▶ [Objective 1]:
Update the listing from its first line through the line with "click(828, 164)": swap each "Instruction" for "Command" and leave everything else as it is.

▶ [Text excerpt]:
◇ ◇ ◇

Dunkirk, where the Marquis de Seignelay--son of Colbert--had made ready a
very fine man-of-war with which to regale their Majesties. The Chevalier
de Ury, who commanded her, showed them all the handling of it, which was
for those ladies, and for the Court, a spectacle as pleasant as it was
novel. The whole crew was very smart, and the vessel magnificently
equipped. There was a sham fight, and then the vessel was boarded. The
King took as much pleasure in this sight as if Fontanges had been the
heroine of the fete, and our ladies, to please him, made their hands sore
in applauding. This naval fight terminated in a great feast, which left
nothing to be desired in the matter of sumptuousness and delicacy.

On the following day, there was a more formal fight between two frigates,
which had also been prepared for this amusement.

The King was in a galley as spectator; the Queen was in another. The
Chevalier de Lery took the helm of that of the King; the Capitaine de
Selingue steered that of the Queen. The sea was calm, and there was just
enough wind to set the two frigates in motion. They cannonaded one
another briskly for an hour, getting the weather gauge in turn; after
this, the combat came to an end, and they returned to the town to the
sound of instruments and the noise of cannon.

The King gave large bounties to the crew, as a token of his satisfaction.

The prince was on board his first vessel, when the Earl of Oxford, and
the Colonel, afterwards the Duke of Marlborough, despatched by the King
of England, came to pay him a visit of compliment on behalf of that
sovereign.

The Duke of Villa-Hermosa, Spanish Governor of the Low Countries, paid
him the same compliment in the name of his master.

◇ ◇ ◇

▶ [Objective 2]:
Answer these from the Dunkirk excerpt:
(a) Who commanded the man-of-war prepared by the Marquis de Seignelay?
(b) For how long did the two frigates cannonade one another?
(c) Who steered the Queen's galley?

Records
◇ ◇ ◇

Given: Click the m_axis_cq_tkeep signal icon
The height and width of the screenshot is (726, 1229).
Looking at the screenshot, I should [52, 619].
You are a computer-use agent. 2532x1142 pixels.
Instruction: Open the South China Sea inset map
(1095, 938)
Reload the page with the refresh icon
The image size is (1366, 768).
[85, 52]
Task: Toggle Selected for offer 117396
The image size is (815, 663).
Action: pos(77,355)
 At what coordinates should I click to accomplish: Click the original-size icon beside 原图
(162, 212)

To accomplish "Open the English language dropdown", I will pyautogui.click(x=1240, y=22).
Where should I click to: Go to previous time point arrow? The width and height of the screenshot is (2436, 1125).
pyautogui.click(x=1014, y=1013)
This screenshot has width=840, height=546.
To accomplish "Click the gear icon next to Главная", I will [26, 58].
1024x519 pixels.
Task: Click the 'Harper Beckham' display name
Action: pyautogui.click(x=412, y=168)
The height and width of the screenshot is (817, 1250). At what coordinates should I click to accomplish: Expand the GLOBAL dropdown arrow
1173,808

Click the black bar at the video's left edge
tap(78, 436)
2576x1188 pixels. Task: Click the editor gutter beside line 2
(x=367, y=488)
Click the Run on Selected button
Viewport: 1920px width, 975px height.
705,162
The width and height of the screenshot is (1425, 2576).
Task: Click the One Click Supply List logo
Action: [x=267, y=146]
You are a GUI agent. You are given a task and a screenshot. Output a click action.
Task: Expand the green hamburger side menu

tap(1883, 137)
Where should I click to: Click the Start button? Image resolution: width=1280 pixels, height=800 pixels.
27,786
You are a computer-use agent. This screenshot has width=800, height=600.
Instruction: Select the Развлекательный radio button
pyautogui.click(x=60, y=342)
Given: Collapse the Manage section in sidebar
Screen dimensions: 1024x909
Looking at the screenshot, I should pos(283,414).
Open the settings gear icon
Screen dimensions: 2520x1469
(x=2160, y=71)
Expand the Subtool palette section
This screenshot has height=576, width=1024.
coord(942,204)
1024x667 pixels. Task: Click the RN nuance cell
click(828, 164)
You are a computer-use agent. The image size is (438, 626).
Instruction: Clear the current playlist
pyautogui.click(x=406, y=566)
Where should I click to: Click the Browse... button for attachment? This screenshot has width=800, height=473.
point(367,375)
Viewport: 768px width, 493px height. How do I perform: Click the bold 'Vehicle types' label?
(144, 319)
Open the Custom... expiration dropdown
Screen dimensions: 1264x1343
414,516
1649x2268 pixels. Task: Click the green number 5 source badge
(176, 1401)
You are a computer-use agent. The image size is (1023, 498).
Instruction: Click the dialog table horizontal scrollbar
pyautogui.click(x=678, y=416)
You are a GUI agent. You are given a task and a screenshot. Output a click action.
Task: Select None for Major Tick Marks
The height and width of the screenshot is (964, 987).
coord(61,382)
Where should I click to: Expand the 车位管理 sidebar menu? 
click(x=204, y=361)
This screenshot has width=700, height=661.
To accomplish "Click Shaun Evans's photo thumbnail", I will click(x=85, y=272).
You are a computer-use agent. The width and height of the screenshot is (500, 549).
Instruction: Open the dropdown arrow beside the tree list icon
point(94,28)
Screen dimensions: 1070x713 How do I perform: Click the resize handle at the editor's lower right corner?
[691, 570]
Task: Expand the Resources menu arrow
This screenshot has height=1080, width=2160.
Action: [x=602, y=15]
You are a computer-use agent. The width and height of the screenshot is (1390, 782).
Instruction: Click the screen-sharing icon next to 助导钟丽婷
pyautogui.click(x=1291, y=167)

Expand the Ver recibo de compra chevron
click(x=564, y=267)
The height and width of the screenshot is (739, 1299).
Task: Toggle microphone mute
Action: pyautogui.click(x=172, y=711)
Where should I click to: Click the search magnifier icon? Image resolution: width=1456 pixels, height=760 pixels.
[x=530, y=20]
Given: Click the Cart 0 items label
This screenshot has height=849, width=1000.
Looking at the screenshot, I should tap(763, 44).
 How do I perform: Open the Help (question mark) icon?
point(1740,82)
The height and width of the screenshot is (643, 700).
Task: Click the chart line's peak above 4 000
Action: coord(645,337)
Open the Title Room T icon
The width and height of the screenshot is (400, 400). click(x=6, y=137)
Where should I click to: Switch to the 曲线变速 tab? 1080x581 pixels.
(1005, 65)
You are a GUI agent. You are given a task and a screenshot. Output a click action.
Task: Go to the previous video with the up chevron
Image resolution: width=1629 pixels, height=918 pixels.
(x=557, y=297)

◇ ◇ ◇

▶ [Response 1]:
Given: Click the m_axis_cq_tkeep signal icon
The height and width of the screenshot is (726, 1229).
Looking at the screenshot, I should [52, 619].
You are a computer-use agent. 2532x1142 pixels.
Command: Open the South China Sea inset map
(1095, 938)
Reload the page with the refresh icon
The image size is (1366, 768).
[85, 52]
Task: Toggle Selected for offer 117396
The image size is (815, 663).
Action: pos(77,355)
 At what coordinates should I click to accomplish: Click the original-size icon beside 原图
(162, 212)

To accomplish "Open the English language dropdown", I will pyautogui.click(x=1240, y=22).
Where should I click to: Go to previous time point arrow? The width and height of the screenshot is (2436, 1125).
pyautogui.click(x=1014, y=1013)
This screenshot has width=840, height=546.
To accomplish "Click the gear icon next to Главная", I will [26, 58].
1024x519 pixels.
Task: Click the 'Harper Beckham' display name
Action: pyautogui.click(x=412, y=168)
The height and width of the screenshot is (817, 1250). At what coordinates should I click to accomplish: Expand the GLOBAL dropdown arrow
1173,808

Click the black bar at the video's left edge
tap(78, 436)
2576x1188 pixels. Task: Click the editor gutter beside line 2
(x=367, y=488)
Click the Run on Selected button
Viewport: 1920px width, 975px height.
705,162
The width and height of the screenshot is (1425, 2576).
Task: Click the One Click Supply List logo
Action: [x=267, y=146]
You are a GUI agent. You are given a task and a screenshot. Output a click action.
Task: Expand the green hamburger side menu

tap(1883, 137)
Where should I click to: Click the Start button? Image resolution: width=1280 pixels, height=800 pixels.
27,786
You are a computer-use agent. This screenshot has width=800, height=600.
Command: Select the Развлекательный radio button
pyautogui.click(x=60, y=342)
Given: Collapse the Manage section in sidebar
Screen dimensions: 1024x909
Looking at the screenshot, I should pos(283,414).
Open the settings gear icon
Screen dimensions: 2520x1469
(x=2160, y=71)
Expand the Subtool palette section
This screenshot has height=576, width=1024.
coord(942,204)
1024x667 pixels. Task: Click the RN nuance cell
click(828, 164)

▶ [Response 2]:
(a) The Chevalier de Ury.
(b) For an hour.
(c) The Capitaine de Selingue.